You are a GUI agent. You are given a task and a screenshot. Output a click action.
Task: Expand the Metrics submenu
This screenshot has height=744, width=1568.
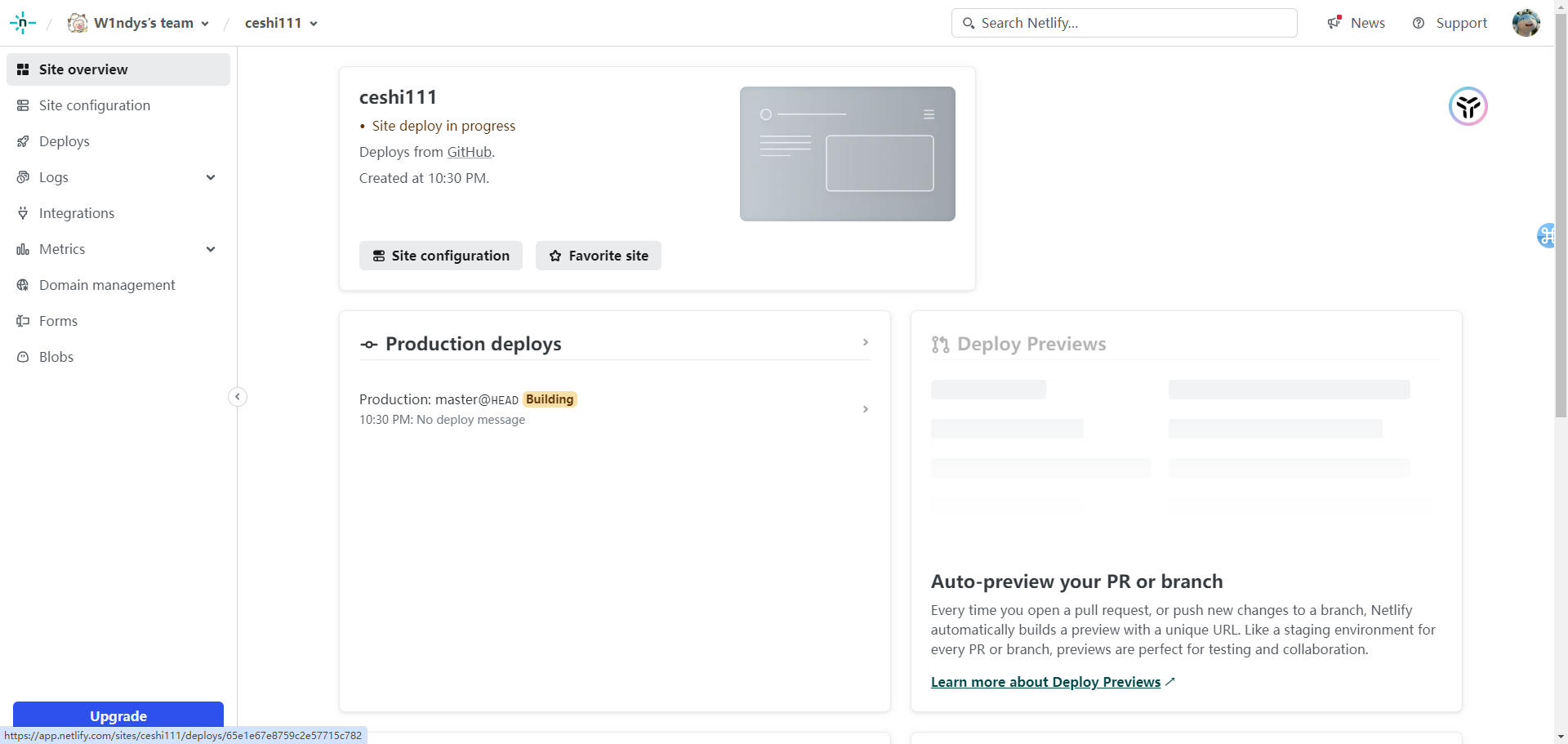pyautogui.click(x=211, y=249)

------------------------------

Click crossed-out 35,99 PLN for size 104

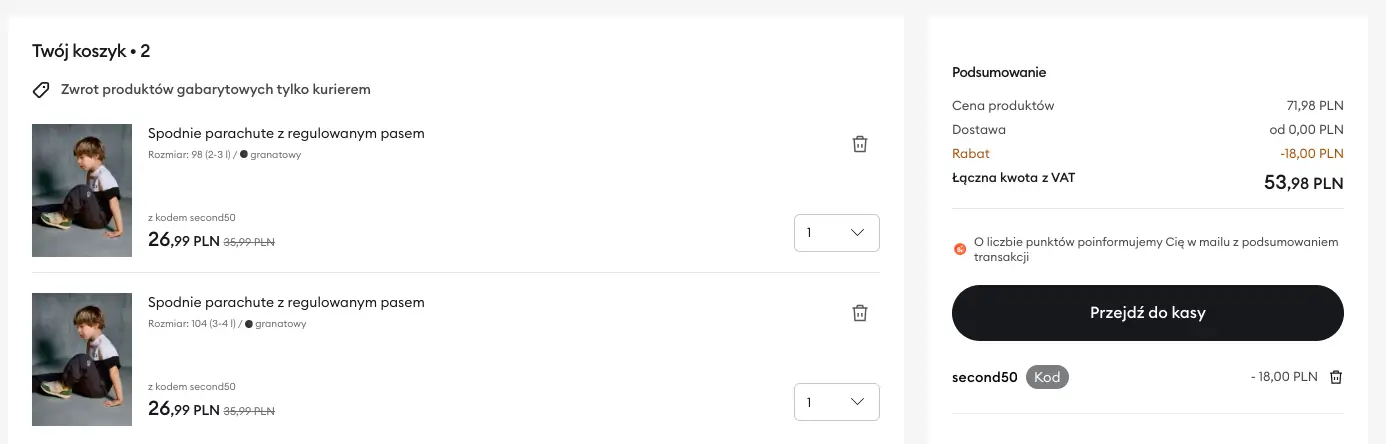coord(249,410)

------------------------------

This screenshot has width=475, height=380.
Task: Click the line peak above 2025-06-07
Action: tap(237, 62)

------------------------------

**The task**
Reproduce the records word for word, starting at the line that contains "You are a GUI" and ending at the line that contains "pyautogui.click(x=211, y=249)", with both of those lines included. Leave the pictures out.

**The reply**
You are a GUI agent. You are given a task and a screenshot. Output a click action.
Task: Expand the Metrics submenu
This screenshot has height=744, width=1568.
pyautogui.click(x=211, y=249)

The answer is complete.